• Task instructions:
Edit the items below by replacing every "Instruction" with "Directive" and changing nothing else.

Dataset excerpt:
* * * * * * *

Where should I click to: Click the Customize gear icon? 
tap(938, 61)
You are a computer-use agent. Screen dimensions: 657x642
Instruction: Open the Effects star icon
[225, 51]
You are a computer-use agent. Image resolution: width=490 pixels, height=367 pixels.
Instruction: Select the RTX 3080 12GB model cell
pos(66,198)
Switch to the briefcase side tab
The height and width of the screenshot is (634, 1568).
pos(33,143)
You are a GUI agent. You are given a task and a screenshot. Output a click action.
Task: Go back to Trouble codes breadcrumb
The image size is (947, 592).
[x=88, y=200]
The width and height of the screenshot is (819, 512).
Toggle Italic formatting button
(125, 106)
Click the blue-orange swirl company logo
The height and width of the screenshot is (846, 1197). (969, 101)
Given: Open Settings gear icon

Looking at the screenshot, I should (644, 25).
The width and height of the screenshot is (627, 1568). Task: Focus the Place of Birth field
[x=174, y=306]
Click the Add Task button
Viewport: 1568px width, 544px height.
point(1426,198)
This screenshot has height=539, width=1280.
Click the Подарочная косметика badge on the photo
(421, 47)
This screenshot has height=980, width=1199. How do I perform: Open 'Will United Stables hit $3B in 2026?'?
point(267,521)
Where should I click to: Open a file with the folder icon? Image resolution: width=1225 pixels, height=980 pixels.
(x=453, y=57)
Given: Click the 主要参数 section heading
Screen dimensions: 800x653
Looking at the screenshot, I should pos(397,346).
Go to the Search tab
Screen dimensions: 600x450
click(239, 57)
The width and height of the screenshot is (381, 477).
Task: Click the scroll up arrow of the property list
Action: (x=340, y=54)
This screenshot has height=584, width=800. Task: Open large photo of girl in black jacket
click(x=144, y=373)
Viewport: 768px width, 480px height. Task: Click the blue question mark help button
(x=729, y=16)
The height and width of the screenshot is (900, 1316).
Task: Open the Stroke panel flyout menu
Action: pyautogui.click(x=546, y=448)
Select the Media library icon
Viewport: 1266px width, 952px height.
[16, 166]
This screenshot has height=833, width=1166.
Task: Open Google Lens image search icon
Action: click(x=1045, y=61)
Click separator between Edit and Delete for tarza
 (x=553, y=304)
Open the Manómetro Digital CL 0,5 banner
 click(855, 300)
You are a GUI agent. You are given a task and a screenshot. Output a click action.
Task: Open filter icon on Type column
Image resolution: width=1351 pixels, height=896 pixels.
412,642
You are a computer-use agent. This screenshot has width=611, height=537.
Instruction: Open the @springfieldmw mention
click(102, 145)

* * * * * * *

• Answer to this task:
Where should I click to: Click the Customize gear icon? 
tap(938, 61)
You are a computer-use agent. Screen dimensions: 657x642
Directive: Open the Effects star icon
[225, 51]
You are a computer-use agent. Image resolution: width=490 pixels, height=367 pixels.
Directive: Select the RTX 3080 12GB model cell
pos(66,198)
Switch to the briefcase side tab
The height and width of the screenshot is (634, 1568).
pos(33,143)
You are a GUI agent. You are given a task and a screenshot. Output a click action.
Task: Go back to Trouble codes breadcrumb
The image size is (947, 592).
[x=88, y=200]
The width and height of the screenshot is (819, 512).
Toggle Italic formatting button
(125, 106)
Click the blue-orange swirl company logo
The height and width of the screenshot is (846, 1197). (969, 101)
Given: Open Settings gear icon

Looking at the screenshot, I should (644, 25).
The width and height of the screenshot is (627, 1568). Task: Focus the Place of Birth field
[x=174, y=306]
Click the Add Task button
Viewport: 1568px width, 544px height.
point(1426,198)
This screenshot has height=539, width=1280.
Click the Подарочная косметика badge on the photo
(421, 47)
This screenshot has height=980, width=1199. How do I perform: Open 'Will United Stables hit $3B in 2026?'?
point(267,521)
Where should I click to: Open a file with the folder icon? Image resolution: width=1225 pixels, height=980 pixels.
(x=453, y=57)
Given: Click the 主要参数 section heading
Screen dimensions: 800x653
Looking at the screenshot, I should pos(397,346).
Go to the Search tab
Screen dimensions: 600x450
click(239, 57)
The width and height of the screenshot is (381, 477).
Task: Click the scroll up arrow of the property list
Action: (x=340, y=54)
This screenshot has height=584, width=800. Task: Open large photo of girl in black jacket
click(x=144, y=373)
Viewport: 768px width, 480px height. Task: Click the blue question mark help button
(x=729, y=16)
The height and width of the screenshot is (900, 1316).
Task: Open the Stroke panel flyout menu
Action: pyautogui.click(x=546, y=448)
Select the Media library icon
Viewport: 1266px width, 952px height.
[16, 166]
This screenshot has height=833, width=1166.
Task: Open Google Lens image search icon
Action: click(x=1045, y=61)
Click separator between Edit and Delete for tarza
 (x=553, y=304)
Open the Manómetro Digital CL 0,5 banner
 click(855, 300)
You are a GUI agent. You are given a task and a screenshot. Output a click action.
Task: Open filter icon on Type column
Image resolution: width=1351 pixels, height=896 pixels.
412,642
You are a computer-use agent. This screenshot has width=611, height=537.
Directive: Open the @springfieldmw mention
click(102, 145)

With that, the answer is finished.